Krizi Fırsata Dönüştürenlerin Hikayesi BiG SHORT

Sayı 36, Ocak 2017

Film burada bitiyor ama “kriz” burada bitmiyor. Yalanlarıyla halkı kandırıp ev sahibi olma vaadinde bulunan tüm kurumlar, bankalar, finans çevreleri ve borsa, devlet eliyle kurtarılıyor. Üstelik asıl mağdur olan ve ev hayaliyle elindeki varını yoğunu bankalara kaptıranlardan toplanan vergilerle. Bu size de tanıdık geldi, değil mi?

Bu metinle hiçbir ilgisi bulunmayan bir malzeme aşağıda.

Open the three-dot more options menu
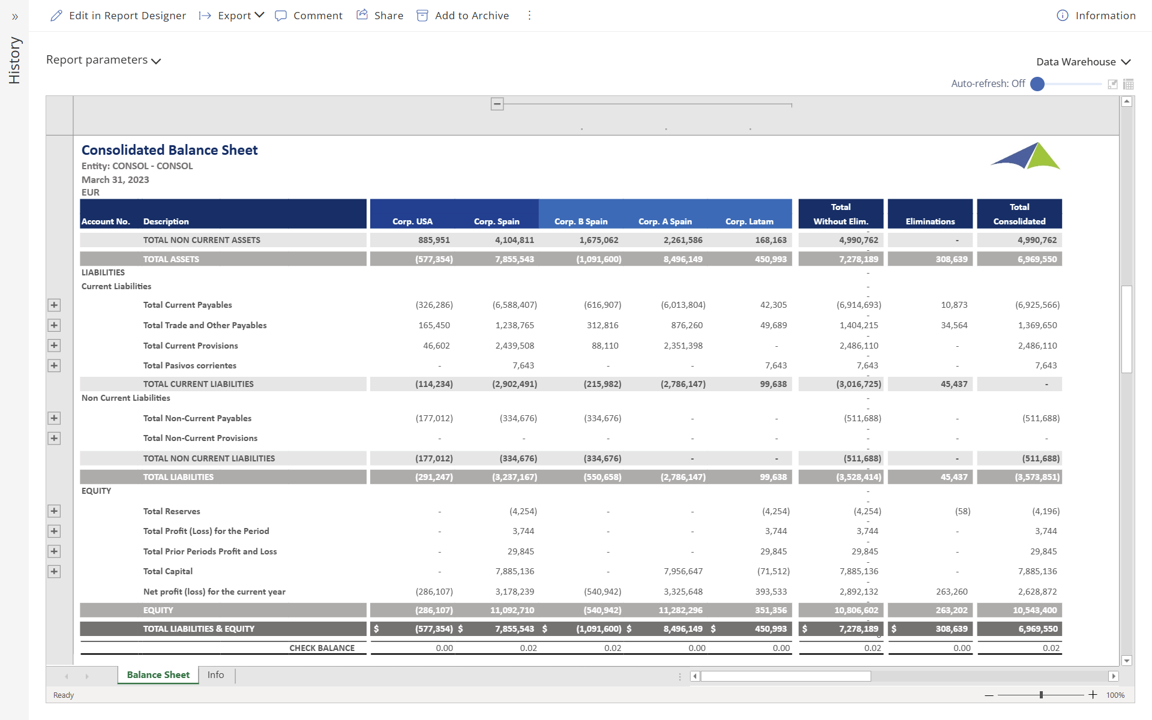This screenshot has height=720, width=1152. [x=529, y=16]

Her şey şu tür reklamlarla başladı: “Size uygun bir konut kredisi mi arıyorsunuz? Mortgage uzmanı XYZ Bankası, ev sahibi olmak isteyen herkese uygun konut kredisi imkanı sağlıyor! “Bu fiyata kiraya çıkmak mı kendi evine taşınmak mı? XYZ Bankası’na gelin, ayda sadece %0,9’dan* başlayan faiz oranlarıyla kendi evinize geçin.” Ya da “Ev kredisi ile yüzbinlerce aile bugün kendi yuvasında! Siz de XYZ Bankası’nın kendinize uygun ev kredisi seçeneklerinden yararlanabilir, istediğiniz yuvaya esnek ödeme koşulları ile sahip olabilirsiniz.

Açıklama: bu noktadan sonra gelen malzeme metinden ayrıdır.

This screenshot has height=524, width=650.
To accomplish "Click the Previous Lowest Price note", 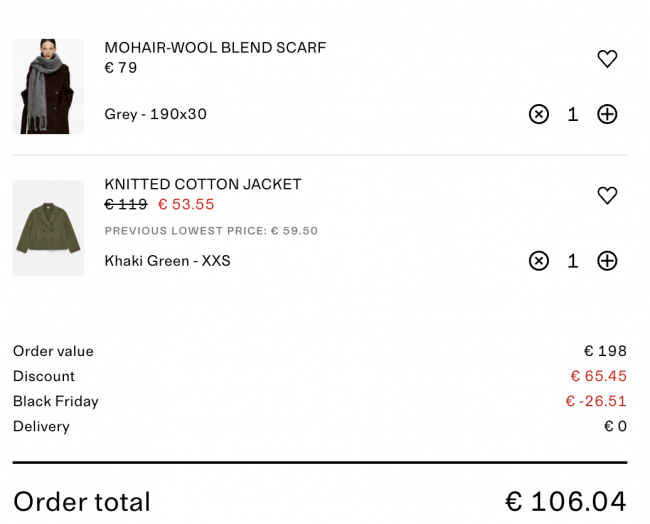I will tap(211, 231).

“Özgürlükler Ülkesi” ABD’de yaşayan ama ev sahibi olamayan milyonlarca kişi, bu reklamları görür görmez ev sahibi olma hayalleriyle bankalara koştu. Bankalar ilk başka kredi faizlerinden dolayı bu işe heves ettilerse de, ev yapmak için bankaların cebinden para çıkmak zorunda olması ve bunun geri dönüşünün geç olması gibi nedenlerden dolayı, zamanla taşerona devretme yoluna gittiler. Böylece bankaların cebinden para çıkmıyordu, üstelik yaptıkları bu aracılıktan da para kazanıyorlardı, Ev sahibi olmak isteyenler de bu taşeronlara gidiyorlar, 30 yıla varan vadelerle borçlanıyorlardı. Elbette her şey bu kadar “kusursuz” ilerlemedi.

Adam McKay’in Michael Lewis’in kitabından senaryolaştırarak filme aldığı Büyük Açık (Big Short) işte tam da bu noktadan anlatmaya başlıyor hikayesini. 2007-2010 yıllarında Mortgage Krizi diye adlandırılan olaylara dek ABD’deki finansal sistemin bir panoramasını sunuyor.

Kapitalizmin Merkezi

Kitabın yazarı Lewis’in finans piyasalarıyla ilgili daha önce yayınlanmış bir kitabı daha var. Bu kitabı için de “Yale gibi Harvard gibi parlak okullardan çıkan genç ve zeki gençlerin, bu kapitalizmin merkezi konumundaki kurumlarda nasıl da aptallaştırıldığını çözmeye çalıştım” diyor. “Sistemin ne kadar bozuk bir hale geldiğini gören ve bundan para kazanmaya çalışan insanlar. Big Short’un bir dergi makalesi değil de bir kitap olmasını sağlayan da bu.”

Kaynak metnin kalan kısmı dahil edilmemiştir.